→ Passage extrait:
□ □ □ □

Quelques communications de ce colloque ont porté sur l’histoire des bibliothèques vénitiennes. En introduction, Marino Zorzi retrace l’histoire des bibliothèques depuis le Moyen Âge jusqu’à la Révolution, qu’il accompagne de la transcription du catalogue de la vente des livres d’Apostolo Zeno. On pourra compléter la lecture de cet article par celui que l’auteur a consacré à une partie de ces mêmes bibliothèques quelques mois plus tard8. Don Skemer étudie la vente aux enchères de la collection de manuscrits et d’imprimés d’un juriste padouan en 1485-1487, à partir de l’inventaire de la bibliothèque portant les estimations de prix, qui est aujourd’hui conservée à Princeton, ainsi que de la liste des livres vendus. Elisabeth Ross met en lumière l’influence de la culture islamique dans la collection de Peter Ugelheimer. Ce dernier, Allemand installé à Venise à la fin du XVe siècle, associé financièrement à Nicolas Jenson et à la Compagnie des libraires vénitiens, possédait en particulier de très beaux livres enluminés et des reliures d’inspiration islamique, qui n’ont malheureusement pas bénéficié d’illustrations en couleur. L’auteur élargit son étude à la question du don des livres et à la place de ces somptueuses enluminures et reliures dans ce système de dons, particulièrement chez Nicolas Jenson, au temps de Mehmed II.

□ □ □ □

Entrées de position des éléments:

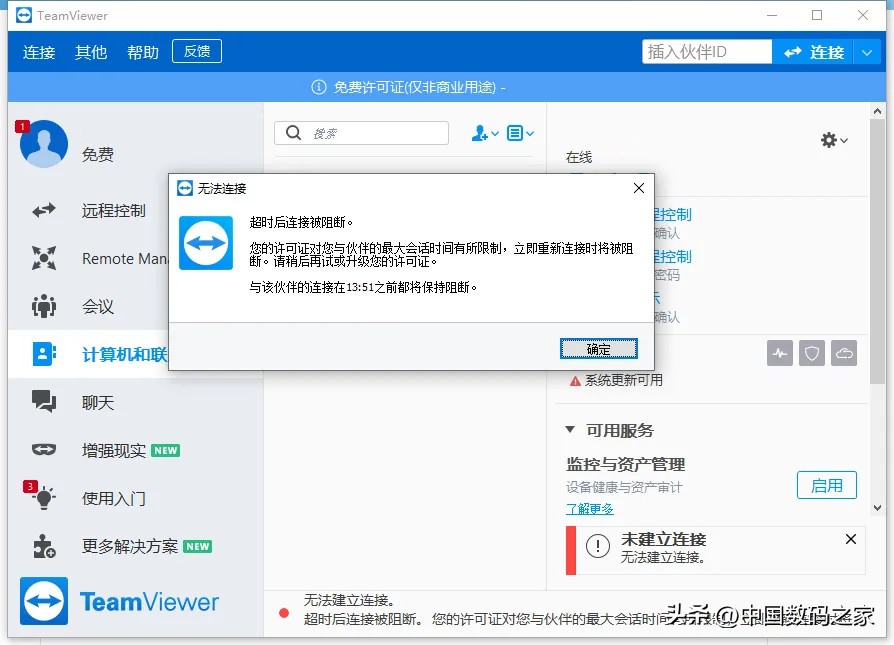Open the 使用入门 lightbulb icon
The width and height of the screenshot is (894, 645).
pyautogui.click(x=43, y=498)
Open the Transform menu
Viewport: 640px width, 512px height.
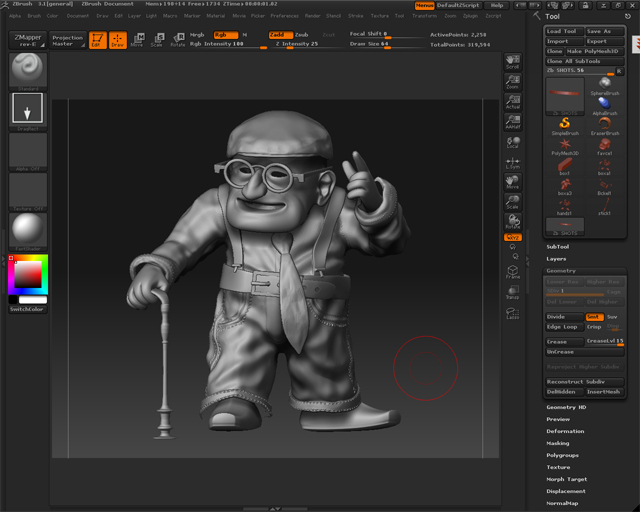[423, 16]
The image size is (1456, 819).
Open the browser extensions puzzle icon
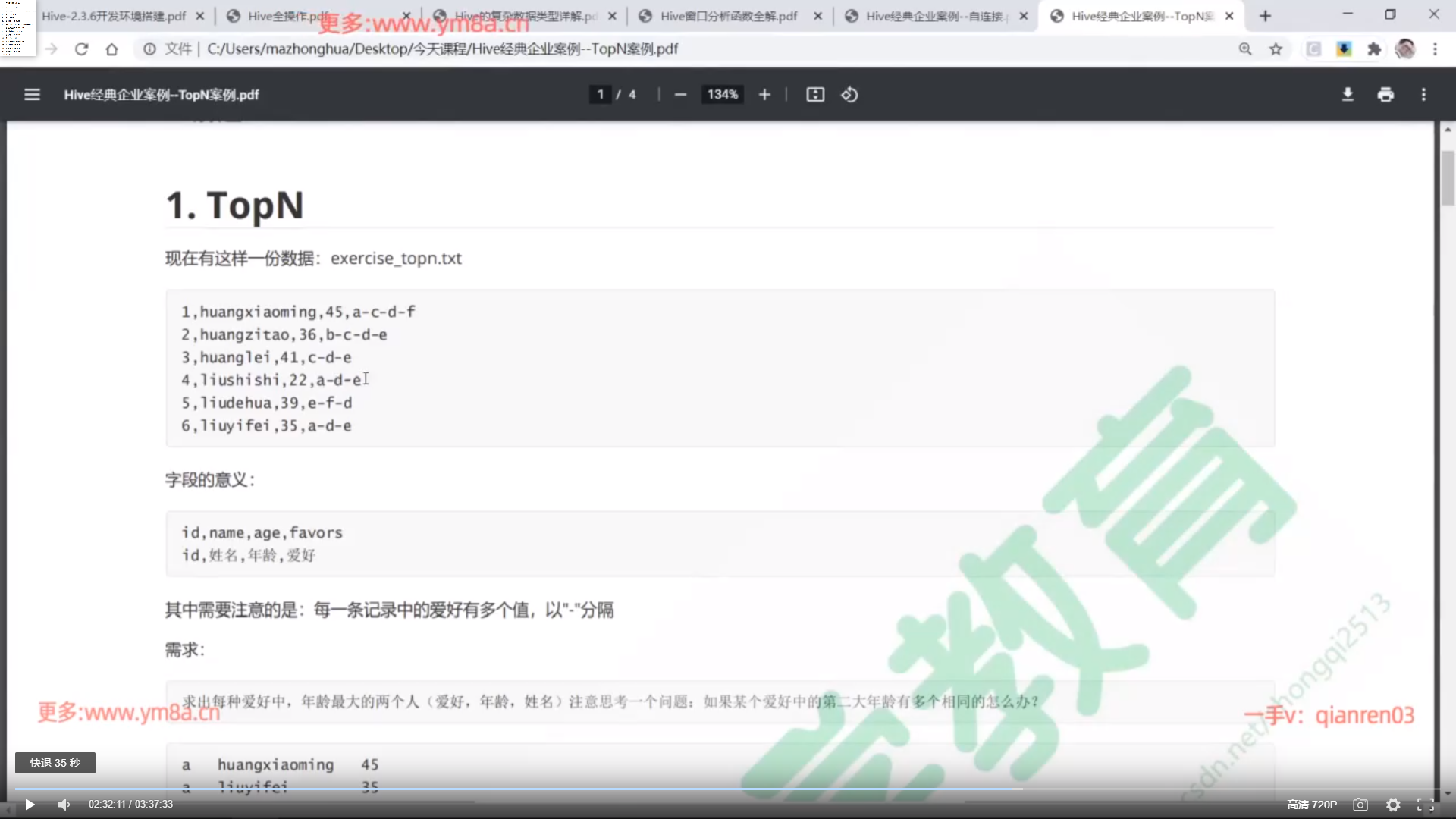coord(1374,49)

□ □ □ □

→ Exercices proposés:
a) D'après le passage sur les bibliothèques vénitiennes, où l'inventaire de la bibliothèque du juriste padouan est-il aujourd'hui conservé ?
b) Reprenez le passage sur les bibliothèques vénitiennes à la suite de sa dernière phrase.

→ Corrigé:
a) À Princeton.

b)
Richard Flaugaus est le seul auteur à s’intéresser de près au contenu de livres imprimés à Venise : il tire des conclusions très intéressantes de l’étude des publications liturgiques en grec d’Alde Manuce, qui ne sont pas aussi orthodoxes qu’on pourrait le croire au premier abord.

Saluons la présence de quelques articles qui ont cherché à faire une synthèse de leur sujet : M. Mazzariol, M. Zorzi, mais aussi Neil Harris, dont le très gros article aurait trouvé sa place en début ou en fin de volume. Neil Harris, intitulant son chapitre « Ombre de la storia del libro italiano », présente une étude historiographique qui tente de mettre en lumière les a priori qui ont pu présider aux travaux de ces prédécesseurs. Ce travail, qui, espérons le, sera repris et enrichi rapidement par son auteur, souligne avec pertinence les limites de certaines études (limites que l’on trouverait aussi dans des travaux français) et propose quelques analyses brillantes de moments clés de l’histoire du livre, mais souffre de plusieurs défauts : il se perd parfois en s’appesantissant trop sur un sujet (l’auteur s’en aperçoit à propos de l’arrivée et du maintien de l’imprimé dans les villes italiennes), mais, surtout, revendiquant la stricte approche de l’historien du livre, il propose quelques raccourcis qui demanderaient justification ou discussion, tant les conclusions qu’ils proposent semblent excessives.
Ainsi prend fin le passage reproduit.